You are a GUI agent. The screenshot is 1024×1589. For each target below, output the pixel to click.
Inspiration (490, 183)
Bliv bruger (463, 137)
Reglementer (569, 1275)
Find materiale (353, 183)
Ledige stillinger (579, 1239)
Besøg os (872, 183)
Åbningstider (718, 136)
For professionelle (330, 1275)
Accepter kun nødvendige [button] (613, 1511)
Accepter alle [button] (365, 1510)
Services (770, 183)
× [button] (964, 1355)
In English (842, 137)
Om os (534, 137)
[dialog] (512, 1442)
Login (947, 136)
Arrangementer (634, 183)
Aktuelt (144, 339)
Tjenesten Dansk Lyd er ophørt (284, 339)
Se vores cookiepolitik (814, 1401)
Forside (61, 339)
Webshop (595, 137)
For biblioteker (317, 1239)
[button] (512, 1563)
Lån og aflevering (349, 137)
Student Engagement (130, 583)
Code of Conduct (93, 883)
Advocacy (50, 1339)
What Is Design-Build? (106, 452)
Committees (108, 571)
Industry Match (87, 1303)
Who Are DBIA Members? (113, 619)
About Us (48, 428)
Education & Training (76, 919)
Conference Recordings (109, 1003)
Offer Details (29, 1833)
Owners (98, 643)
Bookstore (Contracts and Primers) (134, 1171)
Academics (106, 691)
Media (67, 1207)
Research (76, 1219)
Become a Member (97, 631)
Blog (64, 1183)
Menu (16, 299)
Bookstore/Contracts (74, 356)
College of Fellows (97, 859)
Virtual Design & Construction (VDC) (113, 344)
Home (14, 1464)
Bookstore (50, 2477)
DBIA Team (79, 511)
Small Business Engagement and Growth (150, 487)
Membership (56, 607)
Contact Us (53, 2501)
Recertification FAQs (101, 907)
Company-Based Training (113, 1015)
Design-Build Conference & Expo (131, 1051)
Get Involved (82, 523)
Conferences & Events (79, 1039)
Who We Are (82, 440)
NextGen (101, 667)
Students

#### TASK STATEMENT
An exact copy of every entry above is required.

#### EXERCISE SOLUTION
You are a GUI agent. The screenshot is 1024×1589. For each target below, output the pixel to click.
Inspiration (490, 183)
Bliv bruger (463, 137)
Reglementer (569, 1275)
Find materiale (353, 183)
Ledige stillinger (579, 1239)
Besøg os (872, 183)
Åbningstider (718, 136)
For professionelle (330, 1275)
Accepter kun nødvendige [button] (613, 1511)
Accepter alle [button] (365, 1510)
Services (770, 183)
× [button] (964, 1355)
In English (842, 137)
Om os (534, 137)
[dialog] (512, 1442)
Login (947, 136)
Arrangementer (634, 183)
Aktuelt (144, 339)
Tjenesten Dansk Lyd er ophørt (284, 339)
Se vores cookiepolitik (814, 1401)
Forside (61, 339)
Webshop (595, 137)
For biblioteker (317, 1239)
[button] (512, 1563)
Lån og aflevering (349, 137)
Student Engagement (130, 583)
Code of Conduct (93, 883)
Advocacy (50, 1339)
What Is Design-Build? (106, 452)
Committees (108, 571)
Industry Match (87, 1303)
Who Are DBIA Members? (113, 619)
About Us (48, 428)
Education & Training (76, 919)
Conference Recordings (109, 1003)
Offer Details (29, 1833)
Owners (98, 643)
Bookstore (Contracts and Primers) (134, 1171)
Academics (106, 691)
Media (67, 1207)
Research (76, 1219)
Become a Member (97, 631)
Blog (64, 1183)
Menu (16, 299)
Bookstore/Contracts (74, 356)
College of Fellows (97, 859)
Virtual Design & Construction (VDC) (113, 344)
Home (14, 1464)
Bookstore (50, 2477)
DBIA Team (79, 511)
Small Business Engagement and Growth (150, 487)
Membership (56, 607)
Contact Us (53, 2501)
Recertification FAQs (101, 907)
Company-Based Training (113, 1015)
Design-Build Conference & Expo (131, 1051)
Get Involved (82, 523)
Conferences & Events (79, 1039)
Who We Are (82, 440)
NextGen (101, 667)
Students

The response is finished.